We have recently shown that donor CD4-enriched cells of Th2 cytokine phenotype, generated by treating mice in vivo with a combination of interleukin-2 (IL-2) and IL-4, prevent lipopolysaccharide-induced, tumor necrosis factor-alpha-mediated lethality during graft-versus-host reaction. To assess the potential regulatory role of such Th2-type cells in lethal graft-versus-host disease (GVHD) and graft rejection, we used a fully allogeneic murine transplant model using sublethally irradiated hosts (B6-->C3H, 500 cGy). Such recipients generated a strong host-versus-graft response, as reflected by their ability to reject T-cell-depleted inocula.
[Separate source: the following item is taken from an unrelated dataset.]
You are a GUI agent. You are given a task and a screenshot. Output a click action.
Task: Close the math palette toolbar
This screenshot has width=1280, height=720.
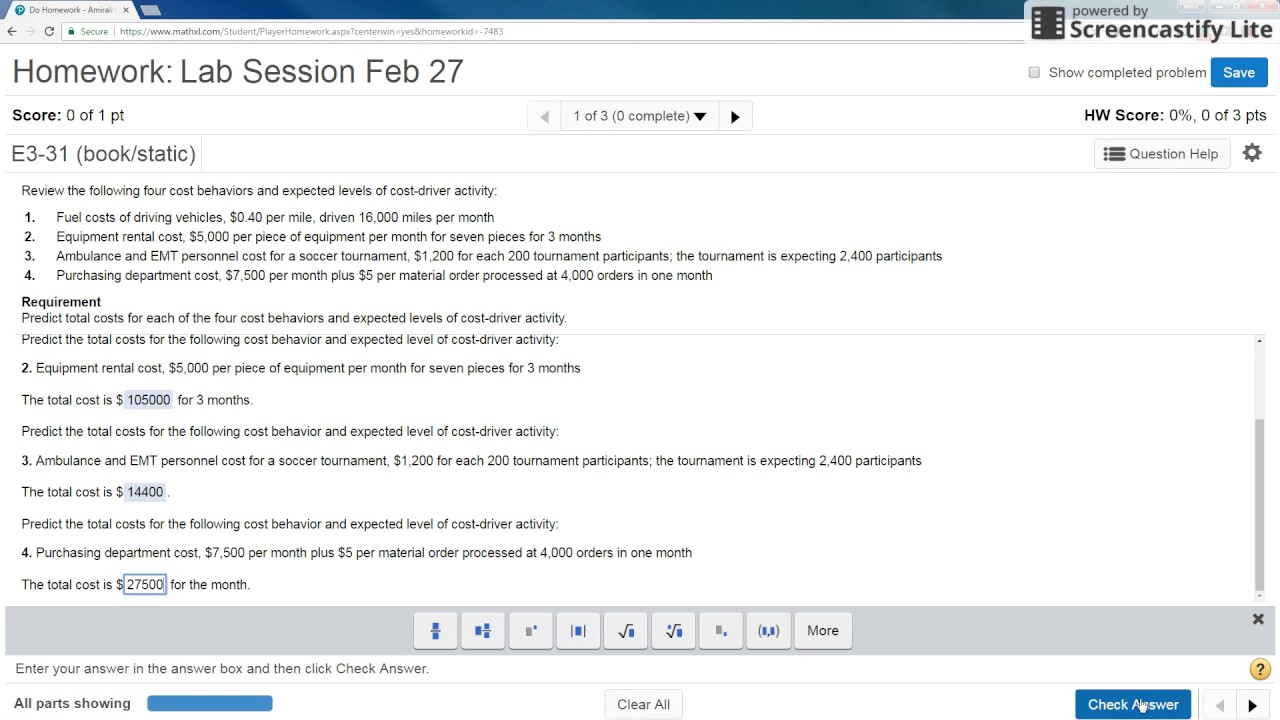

The administration of T-cell-containing donor whole spleen inocula resulted in alloengraftment, but such recipients developed lethal GVHD. However, mice receiving sequential donor whole spleen (day 0) and CD4-enriched, Th2-type (day 1) populations engrafted, and had prolonged survival with protection from histologically defined tissue injury associated with GVHD. The findings in this fully allogeneic model thus extend our previous observations and indicate that the transfer of donor Th2-type cells may be an important strategy for regulating GVHD. Furthermore, the sequential "Th1(-)-->Th2-type" donor cell transfer described in this report represents a novel approach for abrogating graft rejection with concomitant control of GVHD and illustrates the importance of kinetics in the interaction of functionally distinct donor T-cell populations.